Your assignment
Transcribe only the last portion of the material: exactly the lines from the one with "You are a GUI" through the end, inclusive.

* * * *

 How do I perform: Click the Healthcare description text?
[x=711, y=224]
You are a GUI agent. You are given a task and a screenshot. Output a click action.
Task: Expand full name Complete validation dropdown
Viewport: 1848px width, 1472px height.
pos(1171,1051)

* * * *

Exercise answer
You are a GUI agent. You are given a task and a screenshot. Output a click action.
Task: Expand full name Complete validation dropdown
Viewport: 1848px width, 1472px height.
pos(1171,1051)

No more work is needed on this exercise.